Christian Wulff, 51, a conservative Merkel ally who once described himself as no "alpha male," secured 625 votes in a special electoral assembly, enough to become Germany's youngest-ever president.

His election was greeted by huge cheers from Merkel supporters after the longest presidential vote in German history, stretching into around nine hours.

But in what business daily Handelsblatt dubbed a "debacle" and a "first vote of no-confidence" in the weakened Mrs Merkel, Mr Wulff failed to win enough votes in the first two voting rounds despite her coalition's majority.

Bild, the mass-circulation daily, which had billed the election as a "vote of destiny" for the weakened chancellor and her unpopular government, called the result a "sensation" and a "massive slap for the ruling coalition."

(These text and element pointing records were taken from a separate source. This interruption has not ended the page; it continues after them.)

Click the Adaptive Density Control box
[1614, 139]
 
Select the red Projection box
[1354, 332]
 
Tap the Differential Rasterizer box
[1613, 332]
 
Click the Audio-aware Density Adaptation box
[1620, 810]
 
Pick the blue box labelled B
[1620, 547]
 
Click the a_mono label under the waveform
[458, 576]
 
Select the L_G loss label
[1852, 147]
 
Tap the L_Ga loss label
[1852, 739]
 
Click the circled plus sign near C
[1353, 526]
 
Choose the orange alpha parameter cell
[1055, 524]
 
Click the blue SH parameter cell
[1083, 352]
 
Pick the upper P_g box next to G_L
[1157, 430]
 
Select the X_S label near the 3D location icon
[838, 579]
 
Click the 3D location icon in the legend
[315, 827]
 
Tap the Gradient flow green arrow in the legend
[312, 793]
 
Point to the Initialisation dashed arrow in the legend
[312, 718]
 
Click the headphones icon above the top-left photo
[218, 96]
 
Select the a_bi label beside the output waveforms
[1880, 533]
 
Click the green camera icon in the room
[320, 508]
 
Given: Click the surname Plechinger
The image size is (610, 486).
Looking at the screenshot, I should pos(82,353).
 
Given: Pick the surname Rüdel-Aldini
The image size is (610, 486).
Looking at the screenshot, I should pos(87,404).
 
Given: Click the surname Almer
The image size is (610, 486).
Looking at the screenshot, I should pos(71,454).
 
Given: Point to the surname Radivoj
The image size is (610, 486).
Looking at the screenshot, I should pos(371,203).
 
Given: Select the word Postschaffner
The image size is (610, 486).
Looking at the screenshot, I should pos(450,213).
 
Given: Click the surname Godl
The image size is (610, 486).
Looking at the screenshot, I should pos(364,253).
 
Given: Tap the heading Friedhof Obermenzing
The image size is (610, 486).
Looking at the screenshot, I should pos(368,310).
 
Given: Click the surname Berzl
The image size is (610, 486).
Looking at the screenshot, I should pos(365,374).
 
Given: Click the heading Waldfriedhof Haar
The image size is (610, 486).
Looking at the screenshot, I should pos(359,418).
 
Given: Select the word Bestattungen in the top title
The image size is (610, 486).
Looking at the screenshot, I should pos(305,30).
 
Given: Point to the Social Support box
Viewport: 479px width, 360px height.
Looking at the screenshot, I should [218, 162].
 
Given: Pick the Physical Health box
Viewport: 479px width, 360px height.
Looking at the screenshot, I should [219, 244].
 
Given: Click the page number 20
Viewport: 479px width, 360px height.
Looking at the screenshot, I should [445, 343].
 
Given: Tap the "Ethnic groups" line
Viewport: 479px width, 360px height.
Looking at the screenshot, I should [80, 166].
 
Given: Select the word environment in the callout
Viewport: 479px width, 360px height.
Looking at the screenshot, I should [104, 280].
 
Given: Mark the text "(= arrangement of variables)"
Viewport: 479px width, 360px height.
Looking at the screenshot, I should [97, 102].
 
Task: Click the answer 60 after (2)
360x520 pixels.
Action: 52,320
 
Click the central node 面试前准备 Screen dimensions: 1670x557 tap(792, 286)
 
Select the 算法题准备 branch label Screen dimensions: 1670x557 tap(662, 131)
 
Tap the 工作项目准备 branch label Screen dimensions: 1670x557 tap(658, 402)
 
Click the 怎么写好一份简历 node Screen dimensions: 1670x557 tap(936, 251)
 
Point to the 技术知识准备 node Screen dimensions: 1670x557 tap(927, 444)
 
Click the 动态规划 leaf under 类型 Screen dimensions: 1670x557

Influential weekly Die Zeit called the result a "humiliation" for Mrs Merkel's coalition while Tagesspiegel daily described the vote as a "putsch" against the chancellor during what it termed the "day of the long knives."

Spiegel magazine said on its website it was "Merkel's biggest failure."

After the first two embarrassing voting rounds, the third became a battle for the political future of Mrs Merkel, four times named the world's most powerful woman by Forbes Magazine.

A recent poll in Bild showed 48 per cent of Germans wanted her to throw in the towel if her man had lost the vote, compared to 30 per cent who believed she should soldier on.